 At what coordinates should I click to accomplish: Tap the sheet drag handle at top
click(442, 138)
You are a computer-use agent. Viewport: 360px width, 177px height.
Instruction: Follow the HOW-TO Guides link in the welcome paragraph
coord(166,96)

**Your assignment:**
Send back every line of the listing above exactly.

**Exercise solution:**
 At what coordinates should I click to accomplish: Tap the sheet drag handle at top
click(442, 138)
You are a computer-use agent. Viewport: 360px width, 177px height.
Instruction: Follow the HOW-TO Guides link in the welcome paragraph
coord(166,96)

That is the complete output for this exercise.